— Your goal —
Go to the line below containing "Click the Select PHP Version gauge icon" and print exactly from there through the line containing "591x392 pixels.", both included. Print nothing else.

— Supplied records —
·····
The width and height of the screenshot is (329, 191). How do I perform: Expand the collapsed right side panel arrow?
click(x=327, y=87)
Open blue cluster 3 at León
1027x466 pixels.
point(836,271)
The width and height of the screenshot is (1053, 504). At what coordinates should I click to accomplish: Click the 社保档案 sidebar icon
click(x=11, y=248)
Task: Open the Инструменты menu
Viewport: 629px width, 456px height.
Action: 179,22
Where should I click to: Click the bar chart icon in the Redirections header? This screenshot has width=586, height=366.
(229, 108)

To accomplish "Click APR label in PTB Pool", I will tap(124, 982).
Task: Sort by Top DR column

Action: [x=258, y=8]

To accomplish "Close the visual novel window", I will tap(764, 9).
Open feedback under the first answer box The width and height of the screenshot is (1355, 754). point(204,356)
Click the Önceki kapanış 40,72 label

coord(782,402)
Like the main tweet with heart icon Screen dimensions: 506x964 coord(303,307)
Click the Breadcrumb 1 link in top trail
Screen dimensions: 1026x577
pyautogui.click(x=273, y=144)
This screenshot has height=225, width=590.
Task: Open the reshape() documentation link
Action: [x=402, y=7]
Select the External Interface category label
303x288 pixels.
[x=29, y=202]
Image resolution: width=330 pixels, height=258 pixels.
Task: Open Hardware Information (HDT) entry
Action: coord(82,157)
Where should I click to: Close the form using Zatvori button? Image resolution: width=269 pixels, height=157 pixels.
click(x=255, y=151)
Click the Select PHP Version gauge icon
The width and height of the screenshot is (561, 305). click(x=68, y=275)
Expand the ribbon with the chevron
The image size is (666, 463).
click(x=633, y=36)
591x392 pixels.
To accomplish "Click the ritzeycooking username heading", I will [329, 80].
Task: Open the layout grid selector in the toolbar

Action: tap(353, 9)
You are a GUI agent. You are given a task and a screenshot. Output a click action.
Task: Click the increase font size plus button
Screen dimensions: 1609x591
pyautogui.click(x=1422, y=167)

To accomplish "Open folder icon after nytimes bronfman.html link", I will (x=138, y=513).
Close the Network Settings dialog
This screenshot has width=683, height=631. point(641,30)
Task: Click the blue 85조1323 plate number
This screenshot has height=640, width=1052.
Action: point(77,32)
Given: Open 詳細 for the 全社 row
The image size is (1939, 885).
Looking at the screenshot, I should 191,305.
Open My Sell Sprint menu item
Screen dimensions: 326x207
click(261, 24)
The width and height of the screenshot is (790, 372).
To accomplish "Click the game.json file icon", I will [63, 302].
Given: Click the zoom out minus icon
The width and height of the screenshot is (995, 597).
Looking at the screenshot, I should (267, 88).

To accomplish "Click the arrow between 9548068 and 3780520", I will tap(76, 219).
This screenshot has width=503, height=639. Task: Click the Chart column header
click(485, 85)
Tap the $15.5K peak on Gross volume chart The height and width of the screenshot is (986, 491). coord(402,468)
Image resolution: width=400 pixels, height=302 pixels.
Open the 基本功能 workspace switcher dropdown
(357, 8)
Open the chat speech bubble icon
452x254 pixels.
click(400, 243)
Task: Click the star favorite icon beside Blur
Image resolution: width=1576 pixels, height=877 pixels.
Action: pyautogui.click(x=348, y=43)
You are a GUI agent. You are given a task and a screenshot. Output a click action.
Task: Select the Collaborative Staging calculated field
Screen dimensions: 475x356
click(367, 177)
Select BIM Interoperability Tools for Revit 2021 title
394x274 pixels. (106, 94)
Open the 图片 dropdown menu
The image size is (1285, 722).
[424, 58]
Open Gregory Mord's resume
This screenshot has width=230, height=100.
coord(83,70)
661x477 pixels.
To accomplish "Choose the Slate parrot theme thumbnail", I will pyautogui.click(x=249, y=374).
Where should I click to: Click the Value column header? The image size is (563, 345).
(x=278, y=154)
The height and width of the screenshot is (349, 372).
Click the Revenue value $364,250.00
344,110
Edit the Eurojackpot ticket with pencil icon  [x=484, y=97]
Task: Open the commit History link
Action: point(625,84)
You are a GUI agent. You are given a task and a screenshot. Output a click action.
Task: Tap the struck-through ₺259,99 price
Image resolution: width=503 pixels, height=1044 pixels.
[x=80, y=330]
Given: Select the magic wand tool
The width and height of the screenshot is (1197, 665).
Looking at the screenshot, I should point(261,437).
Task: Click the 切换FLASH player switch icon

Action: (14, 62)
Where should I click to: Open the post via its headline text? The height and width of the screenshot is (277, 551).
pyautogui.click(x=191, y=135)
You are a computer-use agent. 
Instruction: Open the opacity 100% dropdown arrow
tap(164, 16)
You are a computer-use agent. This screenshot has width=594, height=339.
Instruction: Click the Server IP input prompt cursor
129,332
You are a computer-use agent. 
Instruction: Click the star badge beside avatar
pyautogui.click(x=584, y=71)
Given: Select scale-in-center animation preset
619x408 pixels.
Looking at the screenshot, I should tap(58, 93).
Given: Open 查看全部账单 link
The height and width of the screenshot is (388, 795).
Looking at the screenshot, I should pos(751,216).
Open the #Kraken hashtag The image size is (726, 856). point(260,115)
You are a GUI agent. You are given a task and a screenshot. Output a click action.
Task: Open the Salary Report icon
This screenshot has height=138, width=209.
·····
— Exercise result —
Click the Select PHP Version gauge icon
The width and height of the screenshot is (561, 305). click(x=68, y=275)
Expand the ribbon with the chevron
The image size is (666, 463).
click(x=633, y=36)
591x392 pixels.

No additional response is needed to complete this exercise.